START Material supplied

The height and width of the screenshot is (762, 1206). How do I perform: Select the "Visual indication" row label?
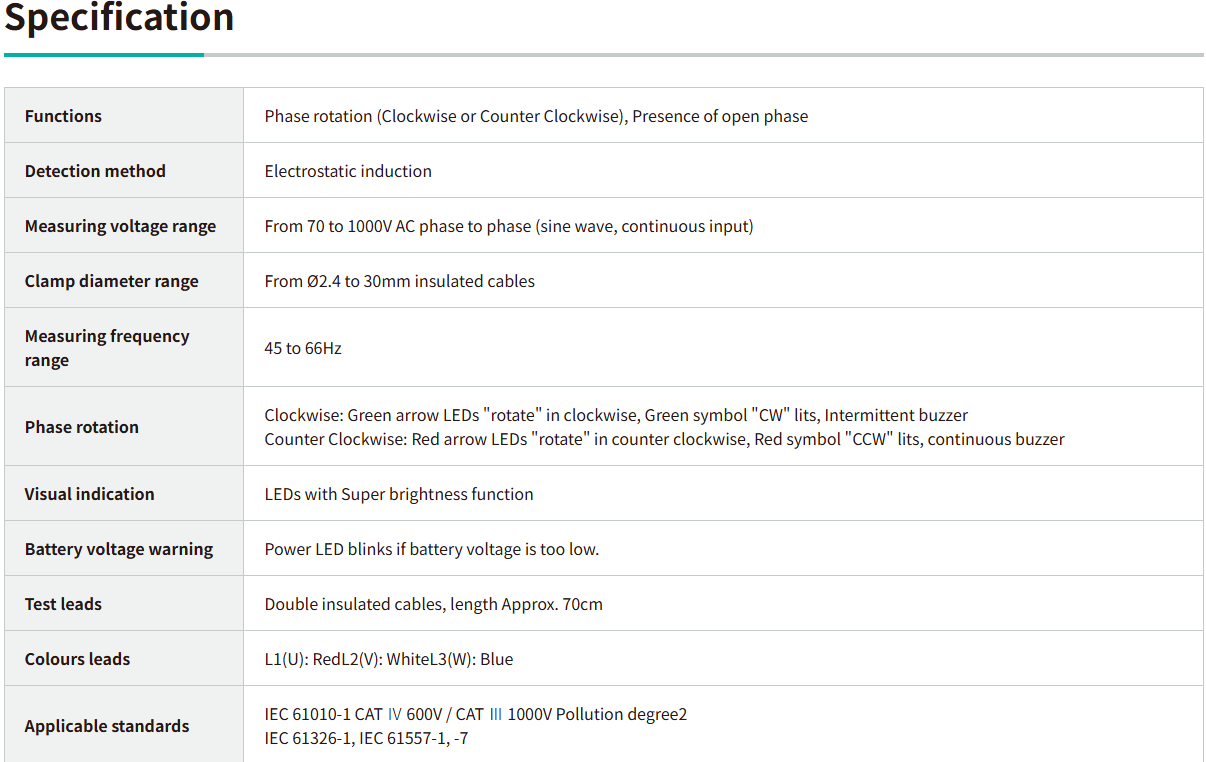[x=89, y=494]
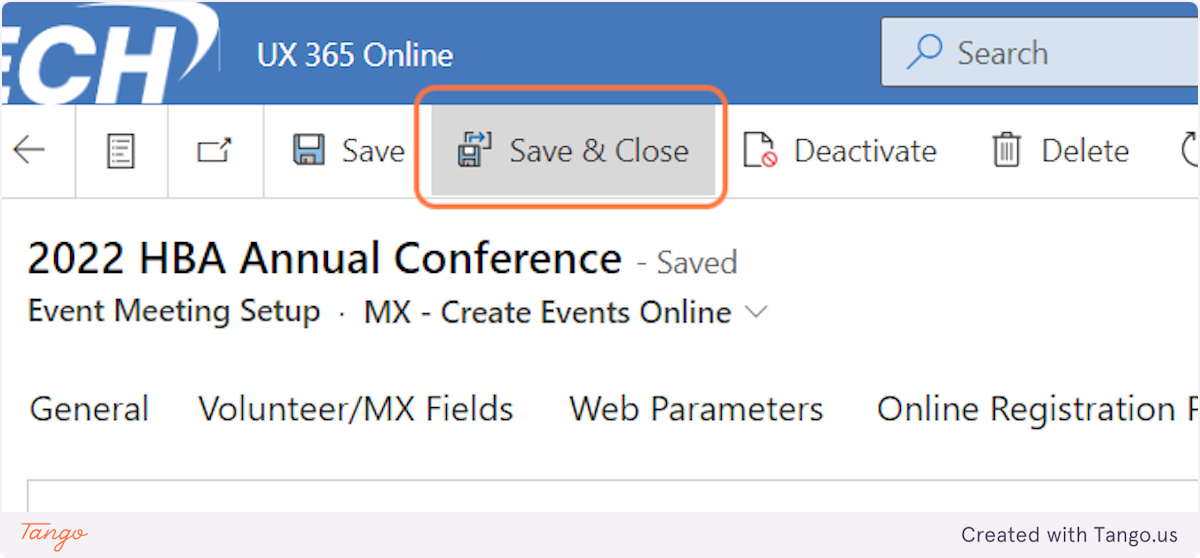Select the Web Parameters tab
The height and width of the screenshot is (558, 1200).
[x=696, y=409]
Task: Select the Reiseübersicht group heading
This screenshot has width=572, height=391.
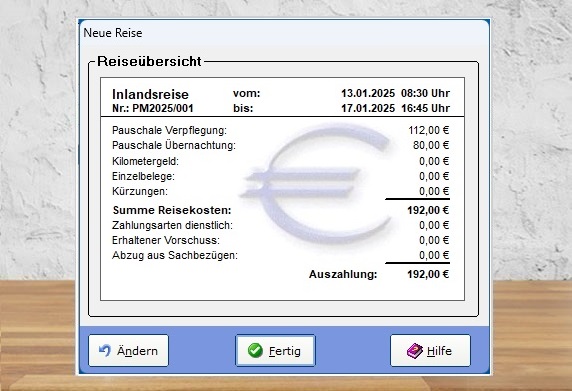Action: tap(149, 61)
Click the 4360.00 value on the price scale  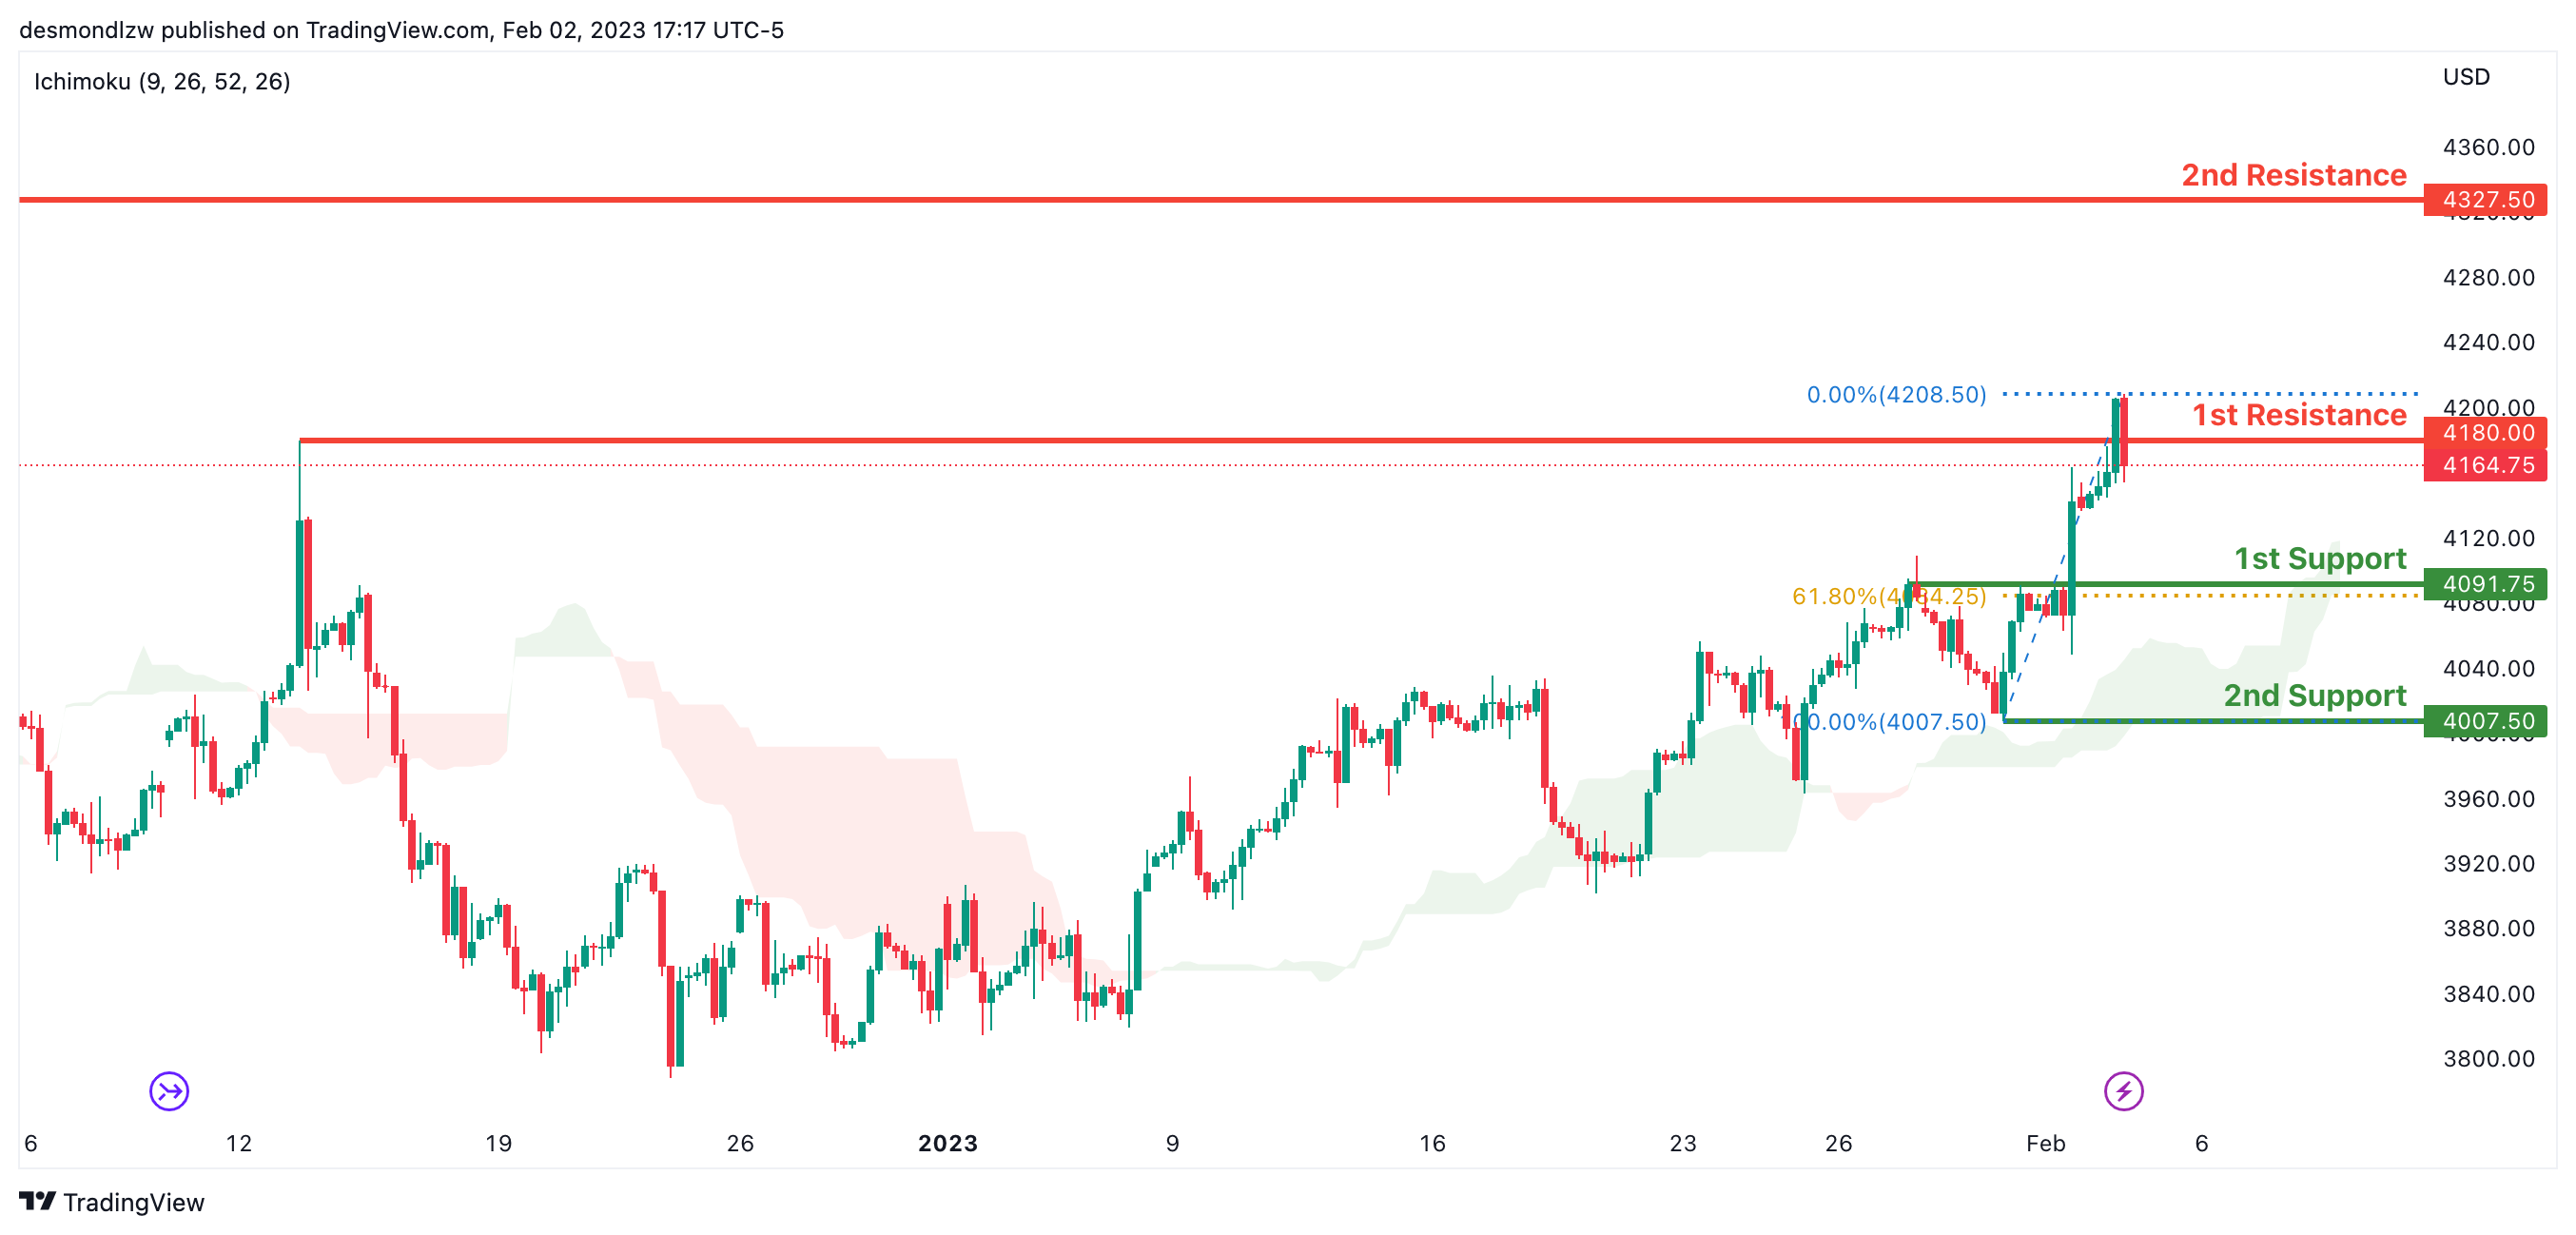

END Material supplied

(Problem description)
None of the pictures should be reproduced; all other material above must be set down exactly.

(Response area)
The height and width of the screenshot is (762, 1206). How do I perform: Select the "Visual indication" row label?
[x=89, y=494]
Select the Web Parameters tab
The height and width of the screenshot is (558, 1200).
[x=696, y=409]
Task: Select the Reiseübersicht group heading
This screenshot has width=572, height=391.
Action: tap(149, 61)
Click the 4360.00 value on the price scale  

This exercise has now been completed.